(Data records)
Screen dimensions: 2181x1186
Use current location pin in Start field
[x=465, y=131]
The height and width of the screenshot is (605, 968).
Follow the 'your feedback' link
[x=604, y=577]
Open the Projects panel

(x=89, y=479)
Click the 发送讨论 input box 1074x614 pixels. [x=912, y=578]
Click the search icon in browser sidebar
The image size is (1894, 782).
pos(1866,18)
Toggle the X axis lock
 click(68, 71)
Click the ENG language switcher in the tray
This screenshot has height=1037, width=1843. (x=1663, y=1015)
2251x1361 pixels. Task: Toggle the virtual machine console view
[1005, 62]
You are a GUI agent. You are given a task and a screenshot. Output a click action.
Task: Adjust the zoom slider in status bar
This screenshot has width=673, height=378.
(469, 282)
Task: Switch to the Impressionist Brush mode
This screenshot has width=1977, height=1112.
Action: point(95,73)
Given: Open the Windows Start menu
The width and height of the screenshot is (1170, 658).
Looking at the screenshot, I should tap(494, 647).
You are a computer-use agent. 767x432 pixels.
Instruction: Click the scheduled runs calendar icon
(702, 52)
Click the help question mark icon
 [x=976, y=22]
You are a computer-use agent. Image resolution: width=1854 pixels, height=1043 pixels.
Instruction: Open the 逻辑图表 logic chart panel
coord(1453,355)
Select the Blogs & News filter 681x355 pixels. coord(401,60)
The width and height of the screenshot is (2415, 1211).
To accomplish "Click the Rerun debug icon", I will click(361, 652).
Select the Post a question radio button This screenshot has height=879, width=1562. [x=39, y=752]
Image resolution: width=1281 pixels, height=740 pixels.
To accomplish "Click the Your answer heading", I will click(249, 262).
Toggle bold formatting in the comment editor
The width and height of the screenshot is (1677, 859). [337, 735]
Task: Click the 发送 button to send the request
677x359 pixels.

## WHAT IS REQUIRED
Set every entry down once more, exactly as written above.

## THE ANSWER
Screen dimensions: 2181x1186
Use current location pin in Start field
[x=465, y=131]
The height and width of the screenshot is (605, 968).
Follow the 'your feedback' link
[x=604, y=577]
Open the Projects panel

(x=89, y=479)
Click the 发送讨论 input box 1074x614 pixels. [x=912, y=578]
Click the search icon in browser sidebar
The image size is (1894, 782).
pos(1866,18)
Toggle the X axis lock
 click(68, 71)
Click the ENG language switcher in the tray
This screenshot has height=1037, width=1843. (x=1663, y=1015)
2251x1361 pixels. Task: Toggle the virtual machine console view
[1005, 62]
You are a GUI agent. You are given a task and a screenshot. Output a click action.
Task: Adjust the zoom slider in status bar
This screenshot has width=673, height=378.
(469, 282)
Task: Switch to the Impressionist Brush mode
This screenshot has width=1977, height=1112.
Action: point(95,73)
Given: Open the Windows Start menu
The width and height of the screenshot is (1170, 658).
Looking at the screenshot, I should tap(494, 647).
You are a computer-use agent. 767x432 pixels.
Instruction: Click the scheduled runs calendar icon
(702, 52)
Click the help question mark icon
 [x=976, y=22]
You are a computer-use agent. Image resolution: width=1854 pixels, height=1043 pixels.
Instruction: Open the 逻辑图表 logic chart panel
coord(1453,355)
Select the Blogs & News filter 681x355 pixels. coord(401,60)
The width and height of the screenshot is (2415, 1211).
To accomplish "Click the Rerun debug icon", I will click(361, 652).
Select the Post a question radio button This screenshot has height=879, width=1562. [x=39, y=752]
Image resolution: width=1281 pixels, height=740 pixels.
To accomplish "Click the Your answer heading", I will click(249, 262).
Toggle bold formatting in the comment editor
The width and height of the screenshot is (1677, 859). [337, 735]
Task: Click the 发送 button to send the request
677x359 pixels.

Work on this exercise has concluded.